The Hudsucker Proxie

One of the loopholes in the Can-Spam laws is in the area of identification. The laws require the sender of an e-mail solicitation to identify themselves via postal address in the e-mail body. Anyone who has actually gone to some of these addresses listed in many high-volume e-mail addresses (like I have) will soon discover that they are standing in front of the local UPS store and a bank of rented mail boxes. In fact, I would venture to guess that if they passed legislation banning e-mail completely, we’d see UPS' revenue take a big hit.

The problem, of course, is that while you have to supply a postal address, you don’t actually have to supply a real company name. You can (and most do) supply a fake company name and rent a postal address. Now, if you are clever enough (and you hit the late shift), you might be able to actually find out the real company behind the company. But don’t count on it. Usually this kind of detective work takes a lot of time and patience, plus the knowledge gained by examining thousands of e-mails and “Whois” lookups for their unique “finger print.”

By “finger print,” what I mean is that companies often register their domains in a similar way that you can recognize after you’ve looked up about 5,000 of them. It could be an administrator’s name, a server, or the way a privacy statement is written.

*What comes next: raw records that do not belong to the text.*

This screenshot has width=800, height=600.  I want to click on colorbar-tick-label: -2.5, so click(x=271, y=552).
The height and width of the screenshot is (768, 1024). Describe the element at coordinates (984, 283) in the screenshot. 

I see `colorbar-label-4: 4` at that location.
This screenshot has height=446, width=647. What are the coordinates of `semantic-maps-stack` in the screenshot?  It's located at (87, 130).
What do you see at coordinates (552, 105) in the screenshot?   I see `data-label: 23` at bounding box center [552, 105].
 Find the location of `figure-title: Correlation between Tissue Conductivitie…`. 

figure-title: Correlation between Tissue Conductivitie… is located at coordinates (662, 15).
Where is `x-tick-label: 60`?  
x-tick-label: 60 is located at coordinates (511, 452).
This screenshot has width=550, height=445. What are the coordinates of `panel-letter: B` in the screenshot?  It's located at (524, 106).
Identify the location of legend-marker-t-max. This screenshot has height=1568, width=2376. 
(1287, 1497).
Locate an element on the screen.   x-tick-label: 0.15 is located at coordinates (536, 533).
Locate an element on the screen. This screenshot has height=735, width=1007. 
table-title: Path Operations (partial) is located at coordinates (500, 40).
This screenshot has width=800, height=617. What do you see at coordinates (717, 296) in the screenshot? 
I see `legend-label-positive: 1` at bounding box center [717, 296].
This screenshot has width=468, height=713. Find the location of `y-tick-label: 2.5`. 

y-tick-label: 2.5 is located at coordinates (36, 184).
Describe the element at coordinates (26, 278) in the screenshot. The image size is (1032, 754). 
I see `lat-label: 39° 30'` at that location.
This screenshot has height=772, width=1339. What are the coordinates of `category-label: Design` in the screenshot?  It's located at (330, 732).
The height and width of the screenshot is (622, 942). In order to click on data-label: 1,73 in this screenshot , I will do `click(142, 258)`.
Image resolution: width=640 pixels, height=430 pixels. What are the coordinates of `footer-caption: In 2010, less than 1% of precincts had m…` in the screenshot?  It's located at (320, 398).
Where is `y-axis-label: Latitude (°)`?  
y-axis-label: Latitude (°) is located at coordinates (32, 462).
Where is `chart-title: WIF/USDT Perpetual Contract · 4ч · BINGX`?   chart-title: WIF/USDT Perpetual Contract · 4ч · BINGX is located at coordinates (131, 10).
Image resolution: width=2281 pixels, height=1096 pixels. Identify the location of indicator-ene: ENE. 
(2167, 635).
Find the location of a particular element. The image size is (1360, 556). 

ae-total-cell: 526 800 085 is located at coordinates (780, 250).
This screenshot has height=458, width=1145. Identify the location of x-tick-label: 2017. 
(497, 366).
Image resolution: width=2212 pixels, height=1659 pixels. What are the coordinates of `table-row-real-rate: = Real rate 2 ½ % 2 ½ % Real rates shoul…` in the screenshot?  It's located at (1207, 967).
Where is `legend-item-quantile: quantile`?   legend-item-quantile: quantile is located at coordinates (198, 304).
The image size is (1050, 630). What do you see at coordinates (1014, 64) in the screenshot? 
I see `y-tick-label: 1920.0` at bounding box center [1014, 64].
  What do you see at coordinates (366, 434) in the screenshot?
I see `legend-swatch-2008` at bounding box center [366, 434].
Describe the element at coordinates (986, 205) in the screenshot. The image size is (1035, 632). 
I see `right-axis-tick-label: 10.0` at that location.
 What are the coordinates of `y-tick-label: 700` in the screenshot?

That is, unless they register with “Domains By Proxie.” Domains By Proxie was originally set up so that people who register domain names could not be identified and thus spammed. For instance, I met a vendor once at a DMA show whose whole business was supplying you with the names and addresses of people who registered domain names in the last 30 days. Domains By Proxie was designed to prevent that kind of behavior.

Unfortunately, that which protects the spamee also protects the spammer. By registering with Domains By Proxie, it pretty much guarantees that spammers can’t be identified, except through whatever postal address you want to supply in the e-mail.

Many e-mail service providers such as PostMaster Direct have no problem identifying themselves in their e-mails and in their Whois address lookups. In order to start bringing legitimacy back to the space, others need to do likewise. And Can-Spam needs to close the loopholes by requiring a real address: the company’s headquarters and a real company name. And proxies need to be outlawed for those who want my in-box business.